Reviews

God of Carnage at Lyric Hammersmith Theatre – review

Yasmina Reza’s play returns in a new production

Sarah Crompton

Sarah Crompton

| London |

8 September 2023

Dinita Gohil, Freema Agyeman, Ariyon Bakare and Martin Hutson, © The Other Richard
Dinita Gohil, Freema Agyeman, Ariyon Bakare and Martin Hutson, © The Other Richard

Plays, like wine, change with time. And somewhere between its triumphant runs on Broadway and in the West End in 2008 and its current revival at the Lyric Hammersmith, Yasmine Reza’s God of Carnage has turned from rich claret into sharp vinegar.

What once seemed like a perceptive social commentary now feels effortful; its sense of piercing beneath the veneer of comfortable, middle-class life to reveal the hatred, hypocrisy and anger boiling beneath now appears at once too pat (more loathing can be expressed in a single internet post than in 90-odd minutes here) and too superficial.

It’s hard really to believe in the two couples gathered in an immaculate living room to discuss an incident where Ferdinand, the 11-year-old son of one, has attacked Bruno, the 11-year-old son of the other, dislodging two teeth. “Armed with a stick,” suggest writer Veronica and her husband Michael, parents of the victim. “Furnished with a stick,” proffer smooth lawyer Alan and his wealth-manager wife Annette, parents of the stick-wielder.

The conversation starts amicably enough, with just a flicker of enmity between the surface. Veronica – played by former Doctor Who companion Freema Agyeman – has bought tulips and serves clafoutis to make things run smoothly. But by the time Michael (Martin Hutson) brings out the rum, the passive-aggressive resentments between the couples over styles of parenting and the fissures in their own relationships have already pushed their way to the foreground.

At this distance the satire doesn’t seem as sharp as it perhaps once appeared.  Reza is clearly – as in her smash hit Art – making fun of the pretensions of the bourgeoise. But the targets are broadly drawn. Alan (Ariyon Bakare) is glued to his mobile phone, where he is fighting to prevent a pharmaceutical company being sued for malpractice; Annette (Dinita Gohil) feels his neglect. Veronica salves her conscience about her art-catalogue lifestyle by writing a book on the horrors of Darfur; apparently kindly Michael is callous in his treatment of the family hamster.

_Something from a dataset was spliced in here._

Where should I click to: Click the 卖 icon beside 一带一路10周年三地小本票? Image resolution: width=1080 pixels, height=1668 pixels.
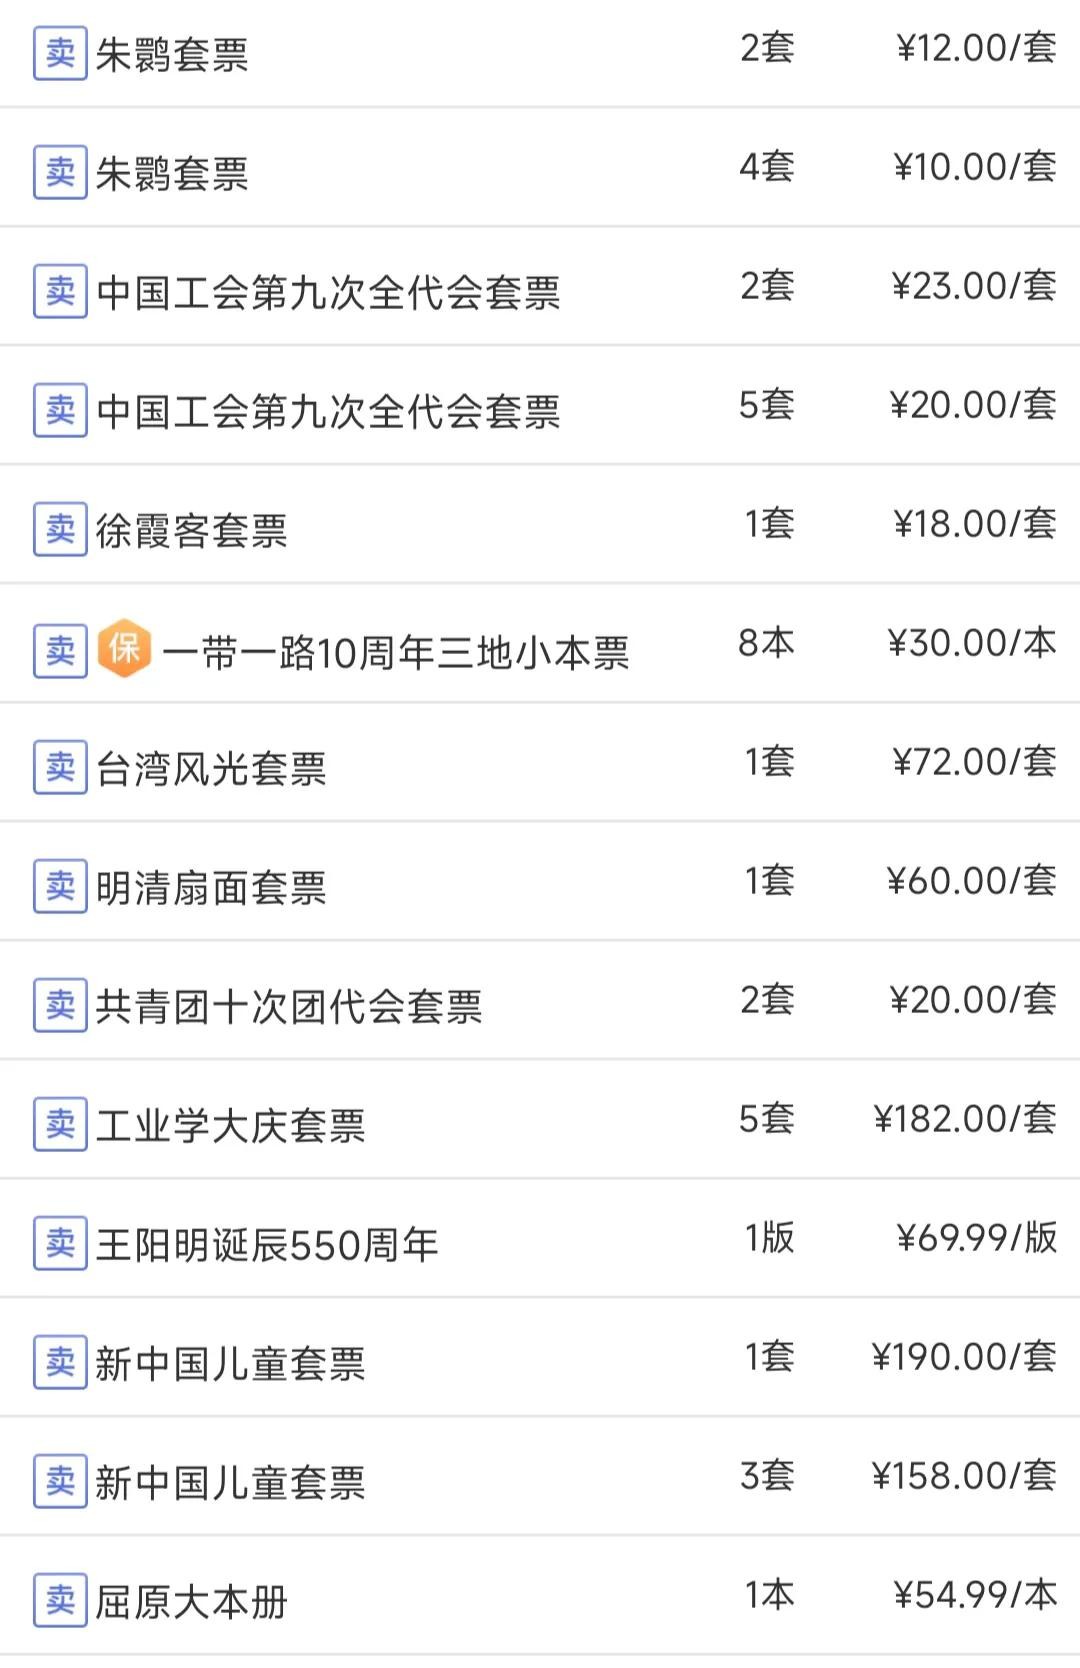60,651
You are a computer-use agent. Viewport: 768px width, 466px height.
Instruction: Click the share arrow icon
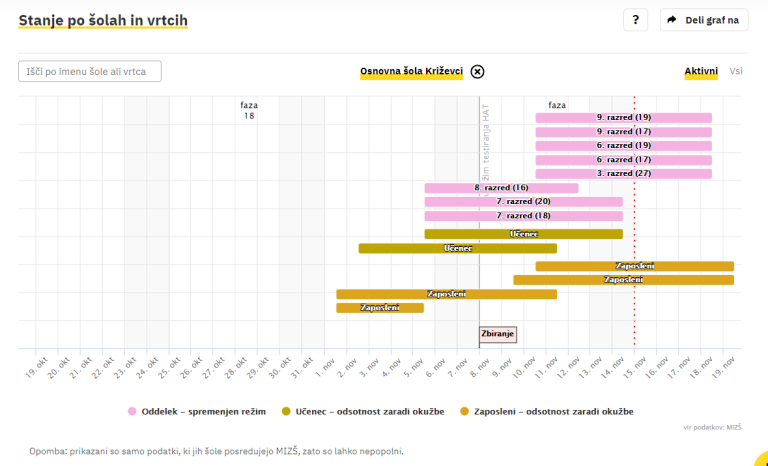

But for all its broad-brush strokes, there should be a gap between what the characters say and what they are thinking, between text and subtext, between appearance and reality. Perhaps doubting the relevance of the material, director Nicholai La Barrie turns up the dial to such a level from the very beginning that everything is overstated. It’s all big arm gestures, and heavy emphasis. Everything is as crass as the vomiting scene, which feels like one over-the-top moment among many.

As a result, the comedy is both flattened and over-signalled.  The desire to shock – including one word used savagely and out of the blue – has no justification in anything that has been built before. The most interesting thing on stage is the way that Richard Howell’s string of lights fall gently to the floor, surrounding Lily Arnold’s revolving stage, turning it into an arena.  But within that circle of human conflict, both play and production fail to reveal anything much.